* [Work instructions]:
1 - In the comments on failed dice rolls, what weapon was the centaur using when the worst fumble happened?
2 - From the comments on failed dice rolls, list every number rolled on the fumble table in the centaur story, in order.
3 - Carry on the comments about failed dice rolls in tabletop games from where they stop.

* [Passage provided]:
=-=-=-=-=

I usually fail half of my rolls.
I was under the impression that 4th edition D&D is kind of built around characters at the expected strength for their level succeeding on a roll of 10+. Not sure where I heard that, but if true then failing half your rolls isn’t bad luck, it’s built into the system.
EDIT: technically you should succeed 55% of the time with that model, but my point remains.
clam it’s a simulation if its there first mission so you didn’t actually kill any of them so they can get a different mission i always plan 2 different missions in spy or super R.P.G’s
I am to this day known in my group as the fumblemaster, we play 3.5 DnD but with a few houserules, one of the houserules is a fumble table that you roll on when rolling a nat 1 in combat, I know there are a few of those in diferent systems, but I’m not sure where this one is taken from. this particular chart rolls open handed, meaning that if you roll 95-98 you roll twice and if you roll 99 or 100 on the table you roll three times. I am rather lucky with most of my d20 checks, but then (and this has happened 5 times at this point) when I fumble I roll so incredibly high that it’s insane. the two worst cases was a centaur using a giant maul. I fumbled and rolled 100, 100, 98, 99, 100. and at this point the others are looking at me and I’m just staring at my dice, we all know we’re fucked… the result after having rolled on the fumble table was that I hit my friend for triple damage twice, hit my friend for double damage, hit myself for quadruble dmg, fell down, was stunned for 20 rounds, hit myself for another quadruble damage and then again for trice damage…
at the time we where a rather small group and that meant that this was our very first total whipeout. we got killed not by the GM’s monsters, but by me, murdering my entire team in a single full round action. this would be a great story if it hadn’t happened again and again since then…
I always fail heal checks with my Cleric. ALWAYS. It’s gotten to the point where if an injured civilian needs his/her wounds healed, two other party members will work together to tend to his/her wounds.
I remember one time, in a dungeon, we found a dragonborn who had a dagger sticking out of his stomach, who we wanted to question after he was better. I removed the dagger, and rolled my heal check. I crit-failed. The DM says, “You help the dragonborn to his feet, and try and heal him with Pelor’s Light. Instead you accidentally push him, and he falls onto the ground right onto the dagger. He’s now unconscious.”

=-=-=-=-=

* [Data below]:
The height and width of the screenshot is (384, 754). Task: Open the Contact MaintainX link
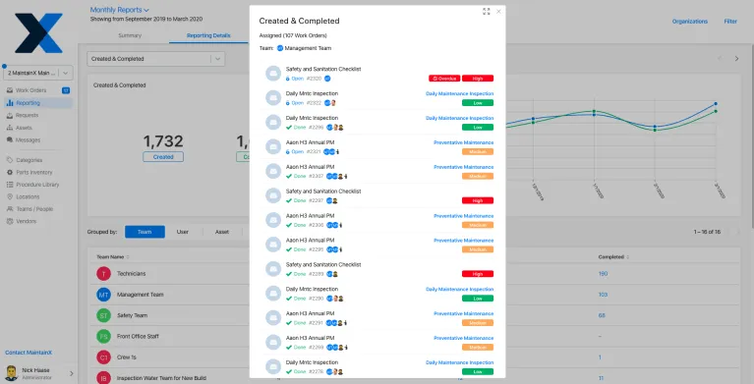click(x=29, y=353)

=-=-=-=-=

* [Responses to the tasks]:
1 - A giant maul.

2 - 100, 100, 98, 99, 100

3 -
Needless to say, we never ended up questioning him….
My best friend, who is also in the same campaign, teleported into a cage where an old woman was being held prisoner. The cage was protected by an electric shield that flickered on and off and would, naturally, shock anyone who touched the shield.
My friend got to the old woman and since he had awesome strength and athletics, planned to jump over the shield, which wasn’t very high, carrying the old woman. First roll, he crit-fails and loses 8 hit points. Second roll, he crit-fails and loses 8 hit points. Third roll, he crit-fails and loses 8 hit points. Fourth roll, he rolls a two and loses 8 hit points. My friend’s girlfriend was annoyed by the hold up, rolls a natural 20 and leaps into the cage, grabs the old woman, and rolls an 18 and leaps out with her. My friend’s still stuck, rolls a 3, loses 8 more hit points and falls unconscious. His girlfriend had to save him, and I was there to fail on my heal check…Good times.
I’ve never seen four 1s in a row, but I have seen lots of exploding failures kill games. It got to the point where, in the train situation, I would just say that he would take double damage if he botched. Killing off or crippling the party before the fun really starts sucks for everybody, and it should be avoided pretty much at all costs. Took me an embarrassingly long time to learn that.